Two other workers were seriously injured and three others suffered minor injuries.
The engineering association found that the steel cables supporting the roofing structure were inadequate and did not meet regulations, and that the person who designed the construction procedures was not a professional engineer in Alberta.
“It was an extremely significant and unfortunate event,” said APEGA registrar Carol Moen. “This particular event is likely to be probably the most significant one from an impact and outcome perspective that APEGA has engaged in, in our history.”
Moen said the association levied the maximum amount allowable against the company.

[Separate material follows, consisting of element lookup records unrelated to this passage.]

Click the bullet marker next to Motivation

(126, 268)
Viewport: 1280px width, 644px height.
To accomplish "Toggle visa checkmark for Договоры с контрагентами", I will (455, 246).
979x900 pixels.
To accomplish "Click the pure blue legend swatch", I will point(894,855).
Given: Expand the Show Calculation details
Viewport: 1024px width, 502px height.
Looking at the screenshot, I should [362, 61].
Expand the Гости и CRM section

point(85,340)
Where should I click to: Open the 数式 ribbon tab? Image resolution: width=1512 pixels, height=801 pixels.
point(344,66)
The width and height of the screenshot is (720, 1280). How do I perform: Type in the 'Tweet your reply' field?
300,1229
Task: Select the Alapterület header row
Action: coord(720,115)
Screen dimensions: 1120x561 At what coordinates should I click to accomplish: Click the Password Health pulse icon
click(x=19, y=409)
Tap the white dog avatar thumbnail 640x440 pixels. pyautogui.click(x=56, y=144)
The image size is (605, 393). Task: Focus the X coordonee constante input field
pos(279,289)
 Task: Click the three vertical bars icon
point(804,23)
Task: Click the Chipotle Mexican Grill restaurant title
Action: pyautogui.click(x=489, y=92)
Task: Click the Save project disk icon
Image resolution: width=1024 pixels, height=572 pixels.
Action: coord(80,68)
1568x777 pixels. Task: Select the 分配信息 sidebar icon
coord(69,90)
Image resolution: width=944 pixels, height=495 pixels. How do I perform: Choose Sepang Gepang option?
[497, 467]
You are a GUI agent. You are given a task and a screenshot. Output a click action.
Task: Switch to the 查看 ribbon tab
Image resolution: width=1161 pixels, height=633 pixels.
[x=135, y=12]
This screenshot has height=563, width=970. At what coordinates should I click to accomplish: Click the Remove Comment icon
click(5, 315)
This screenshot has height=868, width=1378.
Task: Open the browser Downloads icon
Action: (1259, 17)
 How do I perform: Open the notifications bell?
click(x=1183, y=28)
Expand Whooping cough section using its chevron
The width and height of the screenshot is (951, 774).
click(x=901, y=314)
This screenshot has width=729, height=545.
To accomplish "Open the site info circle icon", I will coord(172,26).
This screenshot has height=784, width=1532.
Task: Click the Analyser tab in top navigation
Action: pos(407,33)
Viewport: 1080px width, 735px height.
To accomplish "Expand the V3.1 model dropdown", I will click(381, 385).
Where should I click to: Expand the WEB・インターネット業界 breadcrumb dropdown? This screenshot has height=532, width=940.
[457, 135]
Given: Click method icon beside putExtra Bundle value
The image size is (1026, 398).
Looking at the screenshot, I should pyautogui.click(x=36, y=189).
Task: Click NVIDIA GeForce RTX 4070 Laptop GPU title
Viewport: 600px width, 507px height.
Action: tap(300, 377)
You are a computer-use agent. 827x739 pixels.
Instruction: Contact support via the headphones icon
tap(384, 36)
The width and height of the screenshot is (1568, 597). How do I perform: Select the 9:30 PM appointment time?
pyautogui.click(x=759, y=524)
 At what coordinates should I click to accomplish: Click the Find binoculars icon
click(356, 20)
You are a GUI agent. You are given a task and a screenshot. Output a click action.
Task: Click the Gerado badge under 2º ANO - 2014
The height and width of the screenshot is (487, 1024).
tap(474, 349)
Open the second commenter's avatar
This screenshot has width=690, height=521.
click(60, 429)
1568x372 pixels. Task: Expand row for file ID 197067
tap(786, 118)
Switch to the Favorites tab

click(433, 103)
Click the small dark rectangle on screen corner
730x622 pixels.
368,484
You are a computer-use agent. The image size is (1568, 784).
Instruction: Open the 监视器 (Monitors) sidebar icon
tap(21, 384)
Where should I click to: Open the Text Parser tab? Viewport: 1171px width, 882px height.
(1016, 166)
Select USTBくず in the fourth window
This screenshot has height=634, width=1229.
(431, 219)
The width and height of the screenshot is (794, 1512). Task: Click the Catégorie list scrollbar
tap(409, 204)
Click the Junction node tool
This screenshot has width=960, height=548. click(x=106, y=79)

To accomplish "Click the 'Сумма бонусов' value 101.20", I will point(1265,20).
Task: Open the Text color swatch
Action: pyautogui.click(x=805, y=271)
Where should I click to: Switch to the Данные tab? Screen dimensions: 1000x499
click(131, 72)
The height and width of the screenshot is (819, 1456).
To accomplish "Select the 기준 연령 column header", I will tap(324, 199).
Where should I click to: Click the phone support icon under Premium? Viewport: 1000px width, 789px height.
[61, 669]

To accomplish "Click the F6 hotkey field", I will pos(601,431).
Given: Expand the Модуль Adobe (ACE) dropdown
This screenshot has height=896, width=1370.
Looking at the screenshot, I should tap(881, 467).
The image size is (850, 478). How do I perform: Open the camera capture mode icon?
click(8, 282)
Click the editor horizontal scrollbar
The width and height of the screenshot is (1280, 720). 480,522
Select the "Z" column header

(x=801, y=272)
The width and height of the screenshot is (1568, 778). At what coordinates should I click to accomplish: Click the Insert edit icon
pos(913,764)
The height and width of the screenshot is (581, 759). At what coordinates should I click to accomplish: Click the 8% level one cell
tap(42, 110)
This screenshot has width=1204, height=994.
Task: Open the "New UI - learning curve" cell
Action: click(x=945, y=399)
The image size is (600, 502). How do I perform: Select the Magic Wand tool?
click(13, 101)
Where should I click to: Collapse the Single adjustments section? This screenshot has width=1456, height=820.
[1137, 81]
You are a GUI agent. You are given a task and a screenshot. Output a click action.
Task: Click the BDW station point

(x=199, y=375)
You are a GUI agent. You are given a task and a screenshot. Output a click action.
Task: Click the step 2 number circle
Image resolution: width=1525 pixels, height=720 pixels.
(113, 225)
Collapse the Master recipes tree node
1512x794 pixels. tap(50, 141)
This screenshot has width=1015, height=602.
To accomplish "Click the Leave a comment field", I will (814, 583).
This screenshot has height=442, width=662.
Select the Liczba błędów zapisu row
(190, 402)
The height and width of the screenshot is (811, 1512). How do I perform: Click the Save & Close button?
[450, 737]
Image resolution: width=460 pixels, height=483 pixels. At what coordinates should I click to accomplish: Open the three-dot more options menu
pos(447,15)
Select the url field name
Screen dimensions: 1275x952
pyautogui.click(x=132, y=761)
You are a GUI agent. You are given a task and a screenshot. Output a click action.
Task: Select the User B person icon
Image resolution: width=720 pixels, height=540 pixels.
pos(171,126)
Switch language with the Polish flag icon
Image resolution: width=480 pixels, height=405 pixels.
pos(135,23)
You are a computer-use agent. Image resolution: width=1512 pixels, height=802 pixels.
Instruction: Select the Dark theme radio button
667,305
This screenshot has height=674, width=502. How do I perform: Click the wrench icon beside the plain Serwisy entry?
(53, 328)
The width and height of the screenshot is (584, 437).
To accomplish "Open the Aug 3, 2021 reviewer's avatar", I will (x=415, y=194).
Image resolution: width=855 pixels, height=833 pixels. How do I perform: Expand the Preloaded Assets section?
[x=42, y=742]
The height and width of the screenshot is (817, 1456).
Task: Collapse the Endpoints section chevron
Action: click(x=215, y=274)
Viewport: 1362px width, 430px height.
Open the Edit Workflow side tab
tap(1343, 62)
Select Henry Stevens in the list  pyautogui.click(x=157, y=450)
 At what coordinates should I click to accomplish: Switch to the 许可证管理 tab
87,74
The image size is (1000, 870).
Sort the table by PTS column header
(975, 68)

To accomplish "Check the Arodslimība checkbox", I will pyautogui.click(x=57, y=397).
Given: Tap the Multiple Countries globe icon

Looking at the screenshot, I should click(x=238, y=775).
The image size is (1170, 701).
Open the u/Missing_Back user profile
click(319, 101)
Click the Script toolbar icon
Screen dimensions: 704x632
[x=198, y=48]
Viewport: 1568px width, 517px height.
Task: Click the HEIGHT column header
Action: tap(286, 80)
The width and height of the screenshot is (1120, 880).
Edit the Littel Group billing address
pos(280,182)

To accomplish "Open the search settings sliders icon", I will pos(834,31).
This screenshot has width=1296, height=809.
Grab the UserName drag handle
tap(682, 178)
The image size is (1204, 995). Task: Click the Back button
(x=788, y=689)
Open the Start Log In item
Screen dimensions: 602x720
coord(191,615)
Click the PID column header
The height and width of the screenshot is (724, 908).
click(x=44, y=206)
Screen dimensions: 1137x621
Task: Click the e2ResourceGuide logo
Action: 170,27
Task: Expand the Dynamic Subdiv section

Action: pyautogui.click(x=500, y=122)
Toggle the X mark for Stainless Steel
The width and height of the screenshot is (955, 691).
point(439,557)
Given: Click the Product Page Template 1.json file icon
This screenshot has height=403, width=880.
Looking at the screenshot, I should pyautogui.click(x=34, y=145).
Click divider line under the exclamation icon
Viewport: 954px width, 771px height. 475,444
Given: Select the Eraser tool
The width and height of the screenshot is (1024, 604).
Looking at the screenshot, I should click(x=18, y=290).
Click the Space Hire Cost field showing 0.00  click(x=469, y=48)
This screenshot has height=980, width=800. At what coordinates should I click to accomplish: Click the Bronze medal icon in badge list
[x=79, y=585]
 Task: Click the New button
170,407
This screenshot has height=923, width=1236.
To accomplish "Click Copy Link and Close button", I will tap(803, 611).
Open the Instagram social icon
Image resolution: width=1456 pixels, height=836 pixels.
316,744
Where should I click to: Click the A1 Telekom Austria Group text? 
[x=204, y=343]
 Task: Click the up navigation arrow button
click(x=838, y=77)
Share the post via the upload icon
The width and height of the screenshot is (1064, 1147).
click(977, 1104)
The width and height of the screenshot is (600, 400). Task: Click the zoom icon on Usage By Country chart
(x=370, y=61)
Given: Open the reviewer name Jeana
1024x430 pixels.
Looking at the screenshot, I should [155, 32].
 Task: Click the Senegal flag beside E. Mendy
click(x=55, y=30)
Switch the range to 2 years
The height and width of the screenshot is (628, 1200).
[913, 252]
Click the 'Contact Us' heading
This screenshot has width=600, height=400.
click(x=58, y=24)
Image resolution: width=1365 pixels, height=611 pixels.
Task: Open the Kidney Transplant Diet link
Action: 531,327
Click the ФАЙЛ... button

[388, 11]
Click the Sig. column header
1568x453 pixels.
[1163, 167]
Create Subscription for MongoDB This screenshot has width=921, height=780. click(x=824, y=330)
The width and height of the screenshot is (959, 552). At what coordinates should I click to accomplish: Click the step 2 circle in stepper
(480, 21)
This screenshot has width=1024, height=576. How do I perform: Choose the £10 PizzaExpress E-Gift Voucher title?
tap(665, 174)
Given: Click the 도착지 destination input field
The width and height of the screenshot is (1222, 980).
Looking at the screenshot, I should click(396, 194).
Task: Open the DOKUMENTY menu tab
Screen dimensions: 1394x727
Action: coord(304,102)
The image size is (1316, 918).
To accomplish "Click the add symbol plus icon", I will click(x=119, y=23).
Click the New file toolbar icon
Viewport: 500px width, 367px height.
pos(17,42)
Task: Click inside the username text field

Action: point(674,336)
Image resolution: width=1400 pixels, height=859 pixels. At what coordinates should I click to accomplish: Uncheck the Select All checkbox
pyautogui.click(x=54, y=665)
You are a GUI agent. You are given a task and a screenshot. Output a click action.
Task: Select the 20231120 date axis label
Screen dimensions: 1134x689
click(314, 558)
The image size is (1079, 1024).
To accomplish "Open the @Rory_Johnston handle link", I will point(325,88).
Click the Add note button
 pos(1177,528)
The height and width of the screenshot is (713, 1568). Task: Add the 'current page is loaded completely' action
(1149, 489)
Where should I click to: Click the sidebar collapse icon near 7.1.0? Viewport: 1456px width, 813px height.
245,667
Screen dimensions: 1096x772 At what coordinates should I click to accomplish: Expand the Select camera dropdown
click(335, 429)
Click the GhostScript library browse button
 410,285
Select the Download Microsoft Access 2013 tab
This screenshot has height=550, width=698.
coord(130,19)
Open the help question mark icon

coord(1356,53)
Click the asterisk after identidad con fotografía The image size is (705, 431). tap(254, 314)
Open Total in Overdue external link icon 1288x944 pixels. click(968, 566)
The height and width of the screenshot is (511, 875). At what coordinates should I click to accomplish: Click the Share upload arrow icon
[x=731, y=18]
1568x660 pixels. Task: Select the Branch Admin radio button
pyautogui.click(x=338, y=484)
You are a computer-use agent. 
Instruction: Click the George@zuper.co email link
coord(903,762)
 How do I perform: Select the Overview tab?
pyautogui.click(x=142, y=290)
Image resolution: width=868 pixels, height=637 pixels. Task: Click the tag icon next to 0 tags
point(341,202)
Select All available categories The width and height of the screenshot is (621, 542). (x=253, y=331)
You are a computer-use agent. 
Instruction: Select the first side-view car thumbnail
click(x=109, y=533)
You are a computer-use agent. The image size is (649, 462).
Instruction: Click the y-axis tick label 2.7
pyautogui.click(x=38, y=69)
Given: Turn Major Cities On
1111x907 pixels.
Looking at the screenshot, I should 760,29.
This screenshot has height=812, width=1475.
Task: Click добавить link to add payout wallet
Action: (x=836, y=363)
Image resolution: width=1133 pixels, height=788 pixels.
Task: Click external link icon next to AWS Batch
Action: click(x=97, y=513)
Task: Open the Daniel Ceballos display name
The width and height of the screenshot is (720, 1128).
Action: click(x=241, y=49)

But, she added, work is underway to increase the maximum allowable fine for companies to $500,000 per violation as part of the first review of the provincial legislation that governs the engineering profession in about 30 years.
In addition to the fine, the association said Canadian Natural Resources will have to pay, up to a maximum of $150,000, to help develop a new practice standard on sourcing engineering and geoscience work outside of the province.
Moen said the work will help improve engineering practices across Alberta.
“Our goal is to not only make sure that CNRL understands the relative significance of what has happened, but also to raise the bar for the profession,” said Moen.
Canadian Natural Resources said in a statement that it’s looking forward to developing the new standards and that a senior member of its leadership team will actively participate and work together with the association on the initiative.
The company also said that it had changed its safety practices following the tragedy and now requires contracting companies to provide evidence of qualifications before engineering work is done.
“We take every incident seriously,” said company spokeswoman Julie Woo in an email. “Following this incident, CNRL took steps to advance our processes to ensure health and safety standards are consistently met by all contractors.”
Last February, Alberta Occupational Health and Safety released the results of its investigation into the accident and concluded that the company did not do enough to ensure that one of its contractors had construction plans certified by a professional engineer.
The Canadian subsidiary of Sinopec Shanghai Engineering Co. Ltd., the Chinese engineering firm that Canadian Natural Resources contracted out to, pled guilty in 2012 to three workplace safety charges and was ordered to pay $1.5 million in penalties.
Canadian Natural Resources faced 29 workplace safety charges but they were stayed in 2012.